GIVEN PROBLEM — Reproduce all of the entries below, swapping "Outlet" for "Ofertas" and keeping everything else the same.
+++ MATERIAL PROVIDED +++
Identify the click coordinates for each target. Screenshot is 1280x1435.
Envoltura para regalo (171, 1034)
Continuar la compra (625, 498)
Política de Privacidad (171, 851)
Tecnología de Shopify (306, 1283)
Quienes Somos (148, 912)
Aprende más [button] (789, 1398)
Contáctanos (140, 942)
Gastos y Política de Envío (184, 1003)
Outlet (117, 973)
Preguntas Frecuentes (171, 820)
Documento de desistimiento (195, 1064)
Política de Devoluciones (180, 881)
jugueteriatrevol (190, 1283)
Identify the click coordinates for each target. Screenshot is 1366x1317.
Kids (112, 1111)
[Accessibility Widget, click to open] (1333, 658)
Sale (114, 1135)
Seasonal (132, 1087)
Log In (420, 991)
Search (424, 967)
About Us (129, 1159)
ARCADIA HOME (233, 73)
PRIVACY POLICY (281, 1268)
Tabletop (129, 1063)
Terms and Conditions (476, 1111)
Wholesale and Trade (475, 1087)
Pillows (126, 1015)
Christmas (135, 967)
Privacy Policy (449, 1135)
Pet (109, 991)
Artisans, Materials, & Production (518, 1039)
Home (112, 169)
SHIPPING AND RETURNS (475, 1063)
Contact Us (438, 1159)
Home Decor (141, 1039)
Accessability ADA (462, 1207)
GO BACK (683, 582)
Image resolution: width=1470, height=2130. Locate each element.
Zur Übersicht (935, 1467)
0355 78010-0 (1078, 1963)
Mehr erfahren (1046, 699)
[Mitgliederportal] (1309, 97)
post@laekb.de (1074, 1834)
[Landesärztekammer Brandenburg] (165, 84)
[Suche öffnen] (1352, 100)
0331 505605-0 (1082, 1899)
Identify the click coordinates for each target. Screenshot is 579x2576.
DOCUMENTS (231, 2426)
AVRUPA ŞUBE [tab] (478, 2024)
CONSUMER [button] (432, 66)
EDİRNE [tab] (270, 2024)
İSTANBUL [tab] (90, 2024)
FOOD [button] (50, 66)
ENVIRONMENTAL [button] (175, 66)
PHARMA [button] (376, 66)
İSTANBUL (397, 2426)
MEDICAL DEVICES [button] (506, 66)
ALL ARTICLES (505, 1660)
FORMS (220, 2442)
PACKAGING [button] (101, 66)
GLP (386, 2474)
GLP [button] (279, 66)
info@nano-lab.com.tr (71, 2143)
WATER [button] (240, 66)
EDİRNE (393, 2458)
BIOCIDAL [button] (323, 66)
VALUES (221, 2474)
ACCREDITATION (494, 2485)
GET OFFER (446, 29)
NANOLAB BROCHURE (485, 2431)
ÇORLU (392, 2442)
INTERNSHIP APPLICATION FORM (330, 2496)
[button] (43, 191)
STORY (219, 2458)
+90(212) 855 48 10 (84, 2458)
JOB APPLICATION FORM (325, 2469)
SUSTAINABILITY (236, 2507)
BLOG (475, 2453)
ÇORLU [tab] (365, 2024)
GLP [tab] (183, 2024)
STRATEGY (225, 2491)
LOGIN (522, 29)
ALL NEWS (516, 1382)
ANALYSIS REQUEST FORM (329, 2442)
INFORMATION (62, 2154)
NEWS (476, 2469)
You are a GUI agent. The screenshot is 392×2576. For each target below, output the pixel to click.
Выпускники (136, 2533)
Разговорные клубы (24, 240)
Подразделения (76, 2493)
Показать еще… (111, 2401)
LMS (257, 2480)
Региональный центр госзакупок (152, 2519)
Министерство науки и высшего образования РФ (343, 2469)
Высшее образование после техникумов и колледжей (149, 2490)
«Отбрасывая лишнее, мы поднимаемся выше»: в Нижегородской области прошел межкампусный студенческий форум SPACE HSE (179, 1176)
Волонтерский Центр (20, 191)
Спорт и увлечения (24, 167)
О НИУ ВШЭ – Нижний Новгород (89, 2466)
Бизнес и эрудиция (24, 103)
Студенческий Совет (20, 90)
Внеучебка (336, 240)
+++
EXERCISE ANSWER —
Identify the click coordinates for each target. Screenshot is 1280x1435.
Envoltura para regalo (171, 1034)
Continuar la compra (625, 498)
Política de Privacidad (171, 851)
Tecnología de Shopify (306, 1283)
Quienes Somos (148, 912)
Aprende más [button] (789, 1398)
Contáctanos (140, 942)
Gastos y Política de Envío (184, 1003)
Ofertas (117, 973)
Preguntas Frecuentes (171, 820)
Documento de desistimiento (195, 1064)
Política de Devoluciones (180, 881)
jugueteriatrevol (190, 1283)
Identify the click coordinates for each target. Screenshot is 1366x1317.
Kids (112, 1111)
[Accessibility Widget, click to open] (1333, 658)
Sale (114, 1135)
Seasonal (132, 1087)
Log In (420, 991)
Search (424, 967)
About Us (129, 1159)
ARCADIA HOME (233, 73)
PRIVACY POLICY (281, 1268)
Tabletop (129, 1063)
Terms and Conditions (476, 1111)
Wholesale and Trade (475, 1087)
Pillows (126, 1015)
Christmas (135, 967)
Privacy Policy (449, 1135)
Pet (109, 991)
Artisans, Materials, & Production (518, 1039)
Home (112, 169)
SHIPPING AND RETURNS (475, 1063)
Contact Us (438, 1159)
Home Decor (141, 1039)
Accessability ADA (462, 1207)
GO BACK (683, 582)
Image resolution: width=1470, height=2130. Locate each element.
Zur Übersicht (935, 1467)
0355 78010-0 (1078, 1963)
Mehr erfahren (1046, 699)
[Mitgliederportal] (1309, 97)
post@laekb.de (1074, 1834)
[Landesärztekammer Brandenburg] (165, 84)
[Suche öffnen] (1352, 100)
0331 505605-0 (1082, 1899)
Identify the click coordinates for each target. Screenshot is 579x2576.
DOCUMENTS (231, 2426)
AVRUPA ŞUBE [tab] (478, 2024)
CONSUMER [button] (432, 66)
EDİRNE [tab] (270, 2024)
İSTANBUL [tab] (90, 2024)
FOOD [button] (50, 66)
ENVIRONMENTAL [button] (175, 66)
PHARMA [button] (376, 66)
İSTANBUL (397, 2426)
MEDICAL DEVICES [button] (506, 66)
ALL ARTICLES (505, 1660)
FORMS (220, 2442)
PACKAGING [button] (101, 66)
GLP (386, 2474)
GLP [button] (279, 66)
info@nano-lab.com.tr (71, 2143)
WATER [button] (240, 66)
EDİRNE (393, 2458)
BIOCIDAL [button] (323, 66)
VALUES (221, 2474)
ACCREDITATION (494, 2485)
GET OFFER (446, 29)
NANOLAB BROCHURE (485, 2431)
ÇORLU (392, 2442)
INTERNSHIP APPLICATION FORM (330, 2496)
[button] (43, 191)
STORY (219, 2458)
+90(212) 855 48 10 (84, 2458)
JOB APPLICATION FORM (325, 2469)
SUSTAINABILITY (236, 2507)
BLOG (475, 2453)
ÇORLU [tab] (365, 2024)
GLP [tab] (183, 2024)
STRATEGY (225, 2491)
LOGIN (522, 29)
ALL NEWS (516, 1382)
ANALYSIS REQUEST FORM (329, 2442)
INFORMATION (62, 2154)
NEWS (476, 2469)
You are a GUI agent. The screenshot is 392×2576. For each target below, output the pixel to click.
Выпускники (136, 2533)
Разговорные клубы (24, 240)
Подразделения (76, 2493)
Показать еще… (111, 2401)
LMS (257, 2480)
Региональный центр госзакупок (152, 2519)
Министерство науки и высшего образования РФ (343, 2469)
Высшее образование после техникумов и колледжей (149, 2490)
«Отбрасывая лишнее, мы поднимаемся выше»: в Нижегородской области прошел межкампусный студенческий форум SPACE HSE (179, 1176)
Волонтерский Центр (20, 191)
Спорт и увлечения (24, 167)
О НИУ ВШЭ – Нижний Новгород (89, 2466)
Бизнес и эрудиция (24, 103)
Студенческий Совет (20, 90)
Внеучебка (336, 240)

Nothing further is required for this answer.